#### [Source data]
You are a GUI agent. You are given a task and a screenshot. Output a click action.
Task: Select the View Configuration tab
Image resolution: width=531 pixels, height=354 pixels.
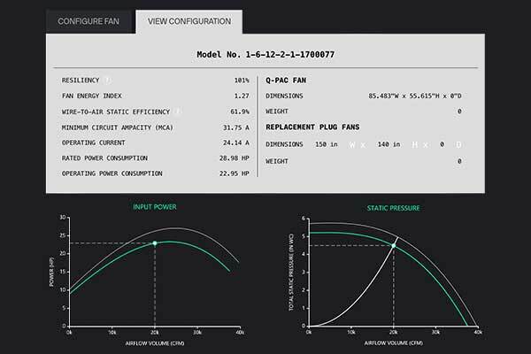(189, 20)
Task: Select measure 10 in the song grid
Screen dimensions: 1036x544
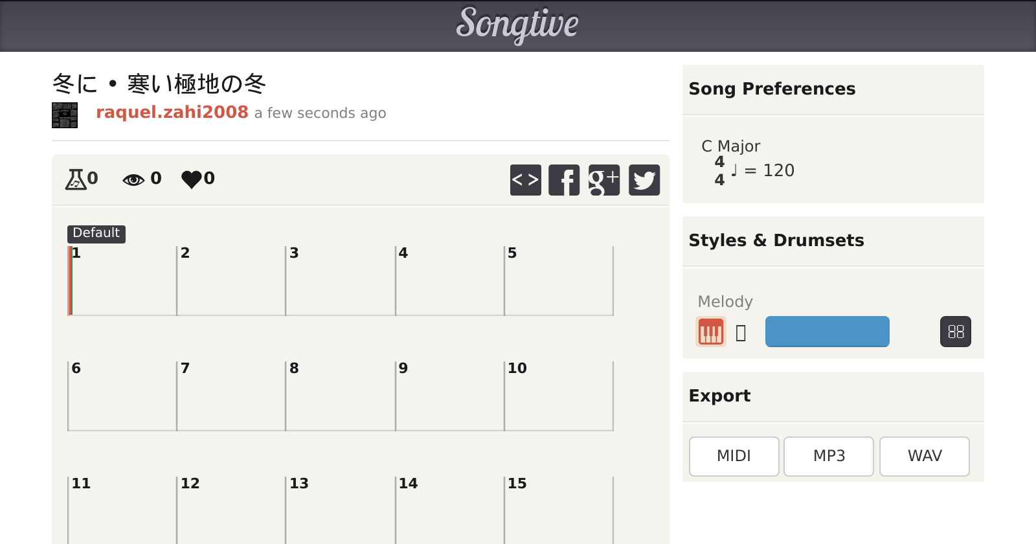Action: pos(558,396)
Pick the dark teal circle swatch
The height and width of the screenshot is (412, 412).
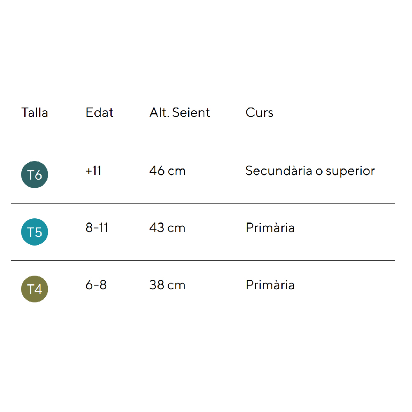pyautogui.click(x=35, y=175)
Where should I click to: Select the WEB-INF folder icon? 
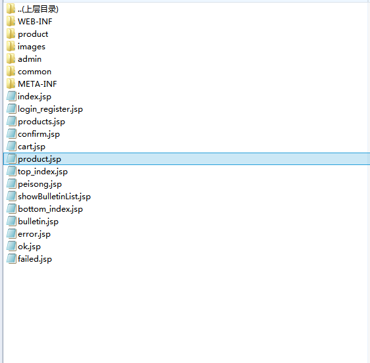[11, 22]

#### [Exercise brief]
The entries above are to be reproduced exactly, with the pictures dropped.

#### [Result of this exercise]
You are a GUI agent. You are given a task and a screenshot. Output a click action.
Task: Select the View Configuration tab
Image resolution: width=531 pixels, height=354 pixels.
(189, 20)
Task: Select measure 10 in the song grid
Screen dimensions: 1036x544
Action: pos(558,396)
Pick the dark teal circle swatch
The height and width of the screenshot is (412, 412).
pyautogui.click(x=35, y=175)
Where should I click to: Select the WEB-INF folder icon? 
[11, 22]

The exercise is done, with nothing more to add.